On the way out, after we learned that she not only needed to have surgery done on her legs, the result of blocked arteries, but beforehand she would have to have open heart surgery, I told myself to be more sensitive in that moment. To be more sympathetic. To be her daughter, for christ’s sake. Instead, I practically dragged her down the sidewalk to the car.
I look back on that day, and realize why I acted the way I did, in spite of my normally calm & caring personality:
I was scared out of my damn mind.
Inside, I was curled up like a little girl in a ball, looking out at the world with big, innocent eyes, scared of what the future held. Not only was I scared of losing her, but I was scared of what losing her would mean. It meant becoming an overnight adult. It meant selling houses. It meant auctioning furniture. It meant inheritance taxes. It meant lawyers. It meant dealing with the crazy neighbor across the street, who, a couple of months later, as I sat there in shock with the note from the coroner in my hand, knocked on the door and ever-so-politely told me that she came to take the Yankee candle that, she swore, my mom said she could have. Yes, that really happened.
But what it really meant, far beyond all of the trivial logistical details, was a deep-seated uncertainty.
It was an uncertainty about life, yet at the same time, a definitive realization. A realization that from that point on, I was entirely accountable for my well-being. There would be no hand-holding. There would be no gentle guiding. There would be no motherly suggestions. No annoying check-up phone calls.
And no sense of security.
And I’d never been more scared in my life.

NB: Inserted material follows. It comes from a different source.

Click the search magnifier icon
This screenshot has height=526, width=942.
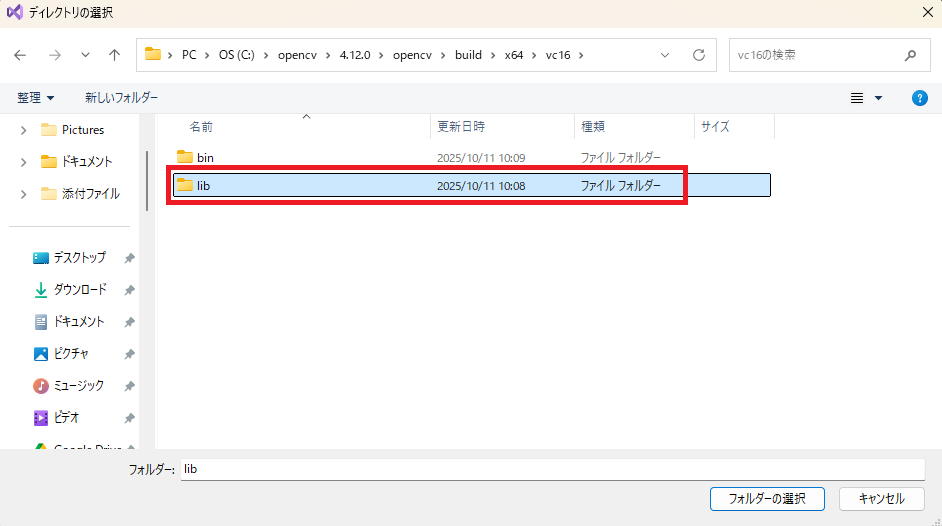910,55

Truthfully, that’s what fear is, isn’t it?
Fear happens when we don’t know what’s going to happen next. And if we don’t know what’s going to happen, then we can’t control it. And it makes us feel all sorts of anxiety, worry, and fear. At worst, it can completely paralyze us into inaction. At best, it might make us lash out at others, or be insensitive when we shouldn’t, for example.

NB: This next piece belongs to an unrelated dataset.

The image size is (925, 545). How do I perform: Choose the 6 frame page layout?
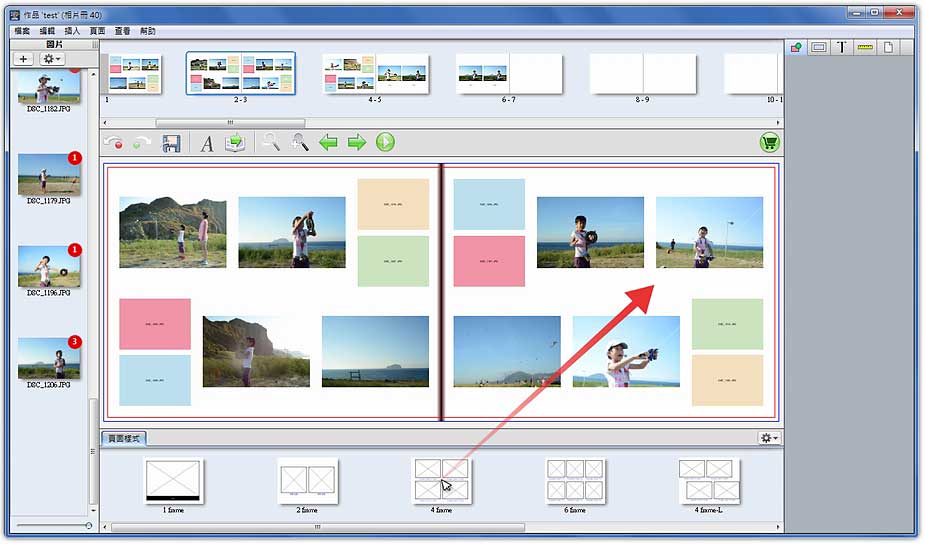click(575, 480)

At that time in my life, my mind couldn’t help but spin out of control, pondering all of the worst case scenarios and then—here’s the kicker—actually starting to convince myself that they would come to fruition. Surely I would become homeless, have to beg on the street, would be forced into prostitution and have to wear shimmery gold skin-tight dresses that didn’t go with my skin tone, and would eventually end up missing teeth before plunging to my death over the highest bridge I could find.

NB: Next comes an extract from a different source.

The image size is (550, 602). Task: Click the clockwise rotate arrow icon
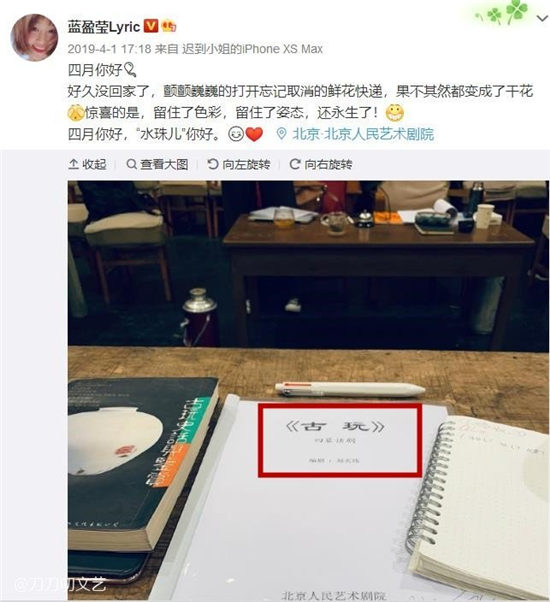[294, 164]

And we all do that when we get scared (well, maybe not the shimmery gold dress, though that fear is justifiable), whether we’ve had a major life crisis, or are worried about something like whether or not people will like our clothes, our decisions, our ideas—essentially, us.
Because of the lack of certainty and our insatiable human need for answers, we make them up instead. We imagine all of the possible outcomes, and then start to believe that—surely—the worst will likely happen. And then we fixate on it. And then it builds in our mind, until now the possibility has become a very real fear.
While fear is a natural human emotion, that doesn’t make it real.
What I mean to say with that is that emotions are, of course, real to us, but they don’t always reflect reality.
I once read somewhere that the only fears we are born with are the fear of falling and the fear of loud noises; the rest are socially constructed and learned fears over a period of time. Furthermore, the study noted that humans don’t just develop fears based on their own personal experience, but if they witness another human being having a negative experience, that fear is then also transferred over.
So now we’ve got all of our random negative experiences, that may or may not have just been a fluke, plus all of the random negative experiences of everyone we know or have seen on television or read about on the internet, all compiling to essentially make us a bunch of walking nutcases.
No wonder fear runs our lives.
And that’s exactly the point—we can’t let it.
If we make decisions based on ideas that aren’t even real, how sound a decision is that?